Page excerpt =>
Joel Keller, also of TV Squad, called it one of the best episodes of the season, and that it provided each member of the ensemble cast moments to shine. He praised how the episode combined the "funny small-townness of a place like Pawnee and the realities of being in city government". James Poniewozik of Time magazine called it a "splendid" episode that "combined slapstick, authentic stakes and a holistic picture of the oddball history and commonalities that bond the folks we've come to know in Pawnee". Punchline Magazine writer Megan Gilbert said the episode featured "plenty of laugh-out-loud moments" and particularly enjoyed the "sweet non-aggressive fighting" between April and Andy. Gilbert felt Adam Scott was underused, but praised the performances of Rashida Jones, Aziz Ansari and Mo Collins. TV Guide writer Damian Holbrook said the difficulties that plague the harvest festival were funny, "but like the best of Parks, these hiccups are matched with acres of heart". He praised the growing romantic interest between Leslie and Ben, as well as the subplot about Andy and April. Alex Strachan of the Montreal Gazette praised the show for being funny without resorting to cynicism or cruel jokes, and called the series "one of the sharpest, smartest comedies on TV at the moment". He also called the Wamapoke curse subplot "wildly politically incorrect, but funny". National Post writer Scott Stinson said Parks and Recreation "continues to challenge for the title of best comedy on television", and called the continuing romance between April and Andy a "welcome development" for both characters.

The data =>
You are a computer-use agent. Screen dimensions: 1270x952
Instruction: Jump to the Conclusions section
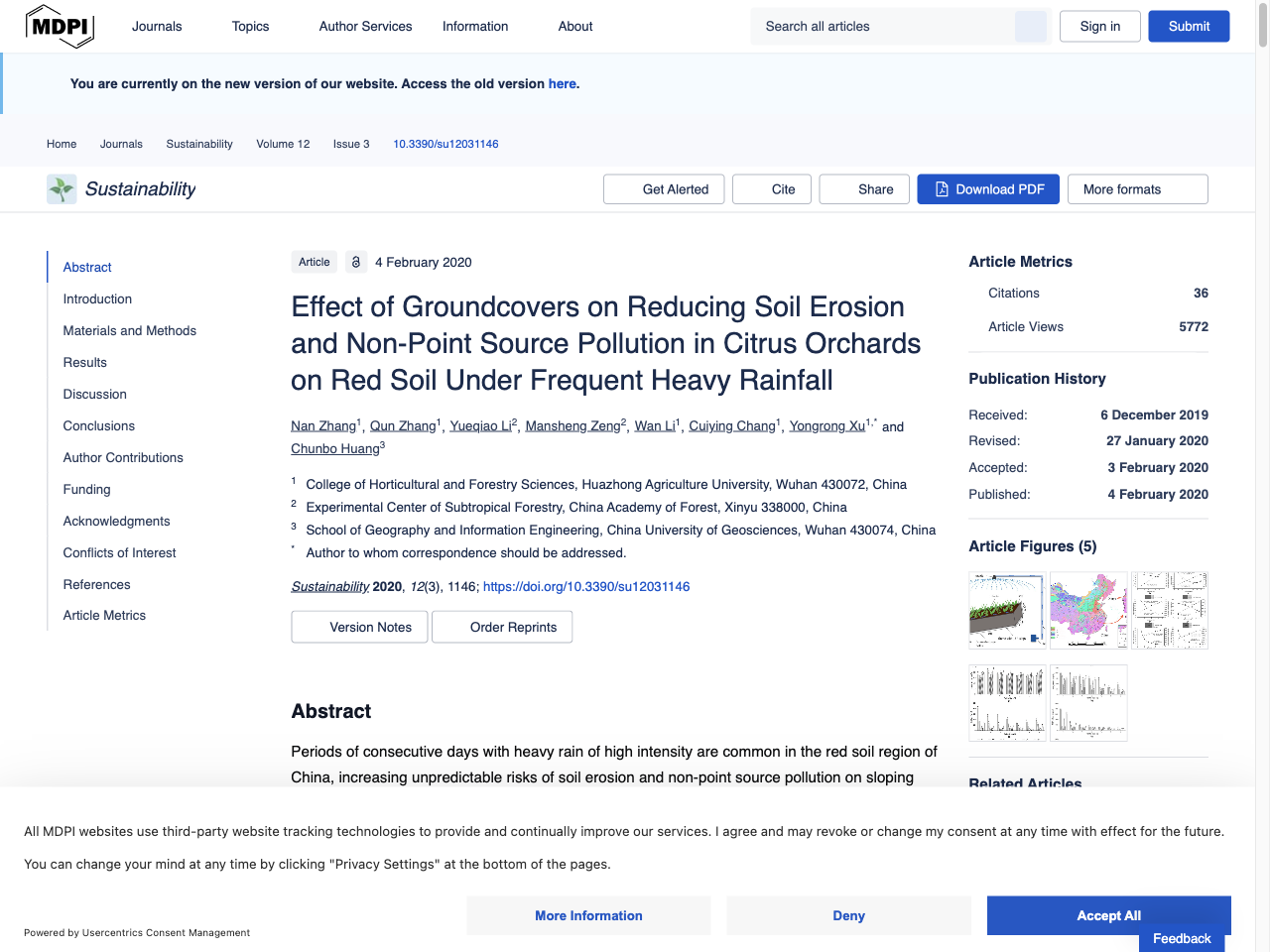[x=98, y=425]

Tasks and exercises =>
1 - In the Parks and Recreation reviews, which three cast members did Megan Gilbert praise?
2 - Continue the Parks and Recreation reviews from the end of their last sentence.

Results by task =>
1 - Rashida Jones, Aziz Ansari and Mo Collins.

2 -
Hollywood.com writer Eric Sundermann enjoyed the new direction Ann's character was taking, as well as how "Harvest Festival" accurately portrays small-town life. Rick Porter of Zap2it said the episode "put a great cap on the first portion of the season". He called Andy and April "a recipe for excellent comedy" and called the slowly developing romance of Ben and Leslie extremely rewarding. Andy Daglas of ChicagoNow called it a "pure delight from beginning to end" and a good entry point for newcomers to the show. Steve Heisler of The A.V. Club called the episode "celebration of the whackjobs that live in Pawnee and how their singular focus can make for some adorably naive comedy". While he praised the main subplot, he said it was too early in April and Andy's relationship for them to declare their love for each other, and said April's declaration "came out of nowhere". Matt Fowler of IGN said it was not his favorite episode, as the jokes about Ben's past felt repetitive compared to past episodes, and the April and Andy subplot "fell a little flat". However, he said it was "chock full of dozens of little moments that make the entire episode worthwhile", and particularly praised the Native American curse and the parody of the media.